За ее вывоз Женька предлагал доллары. Я не хотел об этом слышать. Я вообще побаивался долларов. Однажды, не снимая ботинок, Женькин отец сказал, что его днем обчистили, когда он был на службе, взяли икону. Женька недоверчиво захохотал. Иван Сергеевич предложил съездить, удостовериться, у него в глазах стояли слезы. Я не переживу этого, шептал он, пока мы ехали. Дверь была взломана. Посуда перебита. Осколки на полу. Бриллианты исчезли. Иконы нет. Я лишился всего. Мы молчали. Наводка, глухо сказал отец. Кто-то из близких. У тебя нет друзей, — сказал Женька. — Не ври! Отец молчал. Ты это сам сделал, зкурвысыне! — вдруг дико заорал Женька. Сорвался. Отец заплакал, словно от обиды. Женька пожал плечами. Мы вышли.

Я проводил его до Шереметьева. Он уже смирился с мыслью, что икона ушла у него из рук, только хмурился. Проклятая страна, сказал он на прощанье, еще хуже Польши.

Меня вызвал следователь где-то через полгода, и сразу, как они это умеют, давеж, замашки на психологизм столетней давности. Выкормыши русской беллетристики. Я не люблю эти дела. Я думал: из-за черной иконы. Не угадал. Мой телефон оказался в запиской книжке Женькиного отца, которого выбросили из тамбура вагона на Северном Кавказе, куда он поехал с ревизией. Северный Кавказ вызвал у меня изжогу, мне неприятны люди, у которых глаза легко наполняются кровью. Их золотые рты мне неприятны.

О взломе квартиры следователь не знал. Это был темный тип, насколько могу судить, заметил я. Он согласился. Я отделался несколькими общими фразами, не вдаваясь в известные мне подробности. В конце концов, я был вроде бы Женькиным другом. Следователь терпеливо ждал, пока из меня потекут сведения. Они не потекли. Нравится? — спросил следователь, увидев, что я поглядываю на его маленький антикварный «ремингтон». — Классная вещь! — Один журналист предлагал тыщу двести. — Какие-то двое парней с батоном в зубах шумно ввалились без стука. Следователь нервно выхватил пистолет из-под мышки. — Хотим сделать заявление, — сказали парни, жуя. — Вон! — рявкнул худенький (что-то все они у меня худенькие) следователь, пряча оружие. Те удалились, жуя. Я тоже удалился, с «ремингтоном» под мышкой, довольный. Может, он сам выбросился? — напоследок предположил я. — Хрен его знает, — произнес следователь. Мы сидим в шумном, тесном кафе на Монпарнасе.

— Дети у тебя крещеные?

— Да, а что? — удивился вопросу Женька.

— Значит, Тацит не прав? — усмехнулся я.

— Какой Тацит? Ах, Тацит! Ну, Эвка, конечно, хотела.

— А Тацит?

— Тут такая жизнь, брате. Тут Париж. Не до русских вопросов.

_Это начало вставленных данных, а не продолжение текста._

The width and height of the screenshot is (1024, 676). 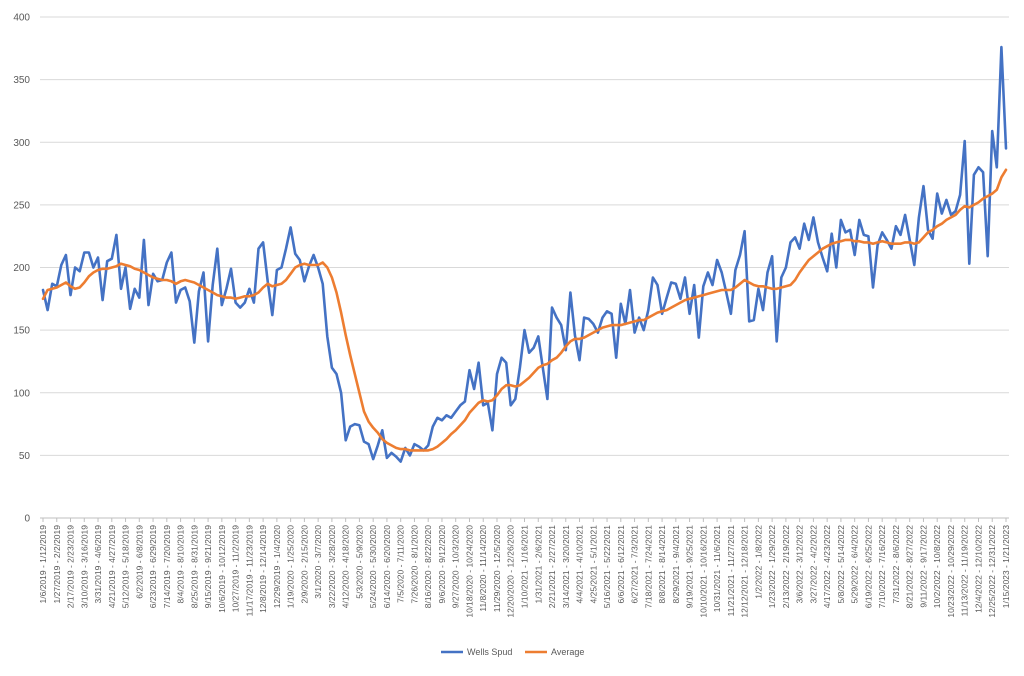 I want to click on x-tick-label: 3/31/2019 - 4/6/2019, so click(x=98, y=564).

Забурев, полысев, он стал смахивать на отца, не хватало только отцовской совковости. Нашли, кто убил? — продолжаю я русские вопросы. — Нашли! Они никогда не найдут, — кривит Женька губы, — А что икона? — На икону, брате, я купил себе здесь квартиру. Хотя какой там пятнадцатый век! Насилу продал. Поедем? Эвка будет рада. — Мне завтра в Америку лететь, — говорю. — Не высплюсь.

Тогда он мне дал телефоны поляков в Лос-Анджелесе, и я записал, и на улице мы обнялись.

— Хочешь, тебя удивлю? — говорит Женька.

— Удиви, — без особого энтузиазма говорю я.

— Знаешь, кто прикончил отца?

— Кто?

— Догадайся, — смеется.

— Нет, — говорю я.

Он смотрит на меня почти вызывающе:

— Неужели не понял?

— Ты мифоман, — говорю я. — Тебя тогда не было в Советском Союзе.

— Я закрывал глаза и видел, как моя сперма течет у него по губам. Каждую ночь. Это было неприятно, брате. От этого хотелось освободиться.